Text section:

****

A convicted serial killer serving two life sentences pleaded guilty Tuesday to murder in the 25-year-old unsolved disappearance of pizza delivery girl Sherry Eyerly.
William Scott Smith, 48, entered a guilty plea before Marion County Presiding Judge Paul Lipscomb in a brief hearing attended by law enforcement officials and Eyerly's family.
Smith killed Eyerly, 18, during a botched kidnap attempt, according to a confession he made to Marion County Sheriff's cold-case investigators.
After kidnapping the wrong woman, Smith strangled his victim to death in a secluded spot along the Little Pudding River, he told police. He left her body in the river. It has never been recovered.
Under a plea deal with prosecutors, Smith immediately starts serving a third life sentence that will run alongside the two he is serving for the sex slayings of two other young Salem women in 1984.
Eyerly disappeared the evening of July 4, 1982, after being sent to deliver three large pizzas to a remote location on Riverhaven Drive near Minto-Brown Island Park late at night, Deputy District Attorney Don Abar said.
Her car was found near there less than a half hour later with the driver's door open, the engine running, the headlights on and the emergency brake set. The pizzas lay on the ground near her car.
Her disappearance created a sensation in Salem. Searches for the young woman proved fruitless. Thousands of dollars in reward money went unclaimed. The television show "Unsolved Mysteries" revisited the case multiple times. Psychics were quoted in the Statesman Journal as to who the killer might be.
"This is probably one of the more famous missing persons cases in this area," Abar said after Tuesday's hearing. "She was just, poof, she was gone, and her family spent thousands looking for her."
Lipscomb summed up the city's feelings in his closing remarks Tuesday.
"On behalf of the community, we're all happy to have this closure today," he said.
Eyerly's family declined comment, but her mother released a statement to the media.
"I want to thank all the law enforcement personnel who worked so hard these last two and a half decades to bring some justice for Sherry and the people who loved her so," Linda Eyerly Tunnell said in her statement. "I have special gratitude for the cold case team which never forgot about my daughter, and never gave up trying to bring a definitive resolution to her murder."
Smith shuffled into the courtroom with a grimace Tuesday morning, his head bald and his chin sporting a bushy beard that jutted straight out from his face. He wore a black sweater and shackles on his hands and ankles.
Smith seemed anxious, shifting from foot to foot and answering most of Lipscomb's questions with a brief, "Yeah."
When Lipscomb asked if he was freely confessing, Smith responded, "As long as I got an agreement, I'll plead guilty to it."
That was the most he spoke in court.

****

Source data:
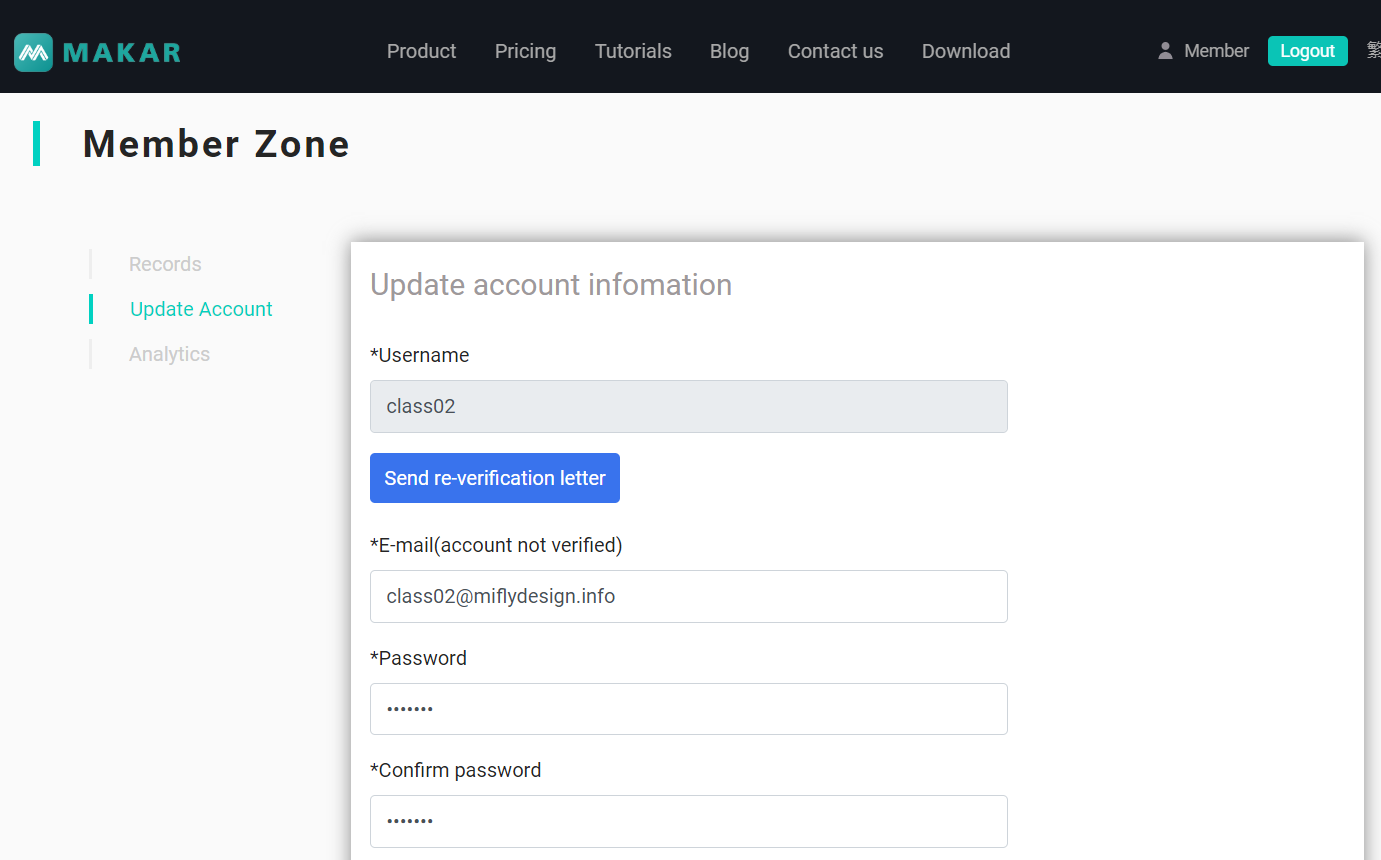Select Update Account in the sidebar

201,309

****

Work to complete: Set down the passage of the article above about the Sherry Eyerly case from "Eyerly disappeared the" up to and including "near her car.", word for word.

Reply to the task:
Eyerly disappeared the evening of July 4, 1982, after being sent to deliver three large pizzas to a remote location on Riverhaven Drive near Minto-Brown Island Park late at night, Deputy District Attorney Don Abar said.
Her car was found near there less than a half hour later with the driver's door open, the engine running, the headlights on and the emergency brake set. The pizzas lay on the ground near her car.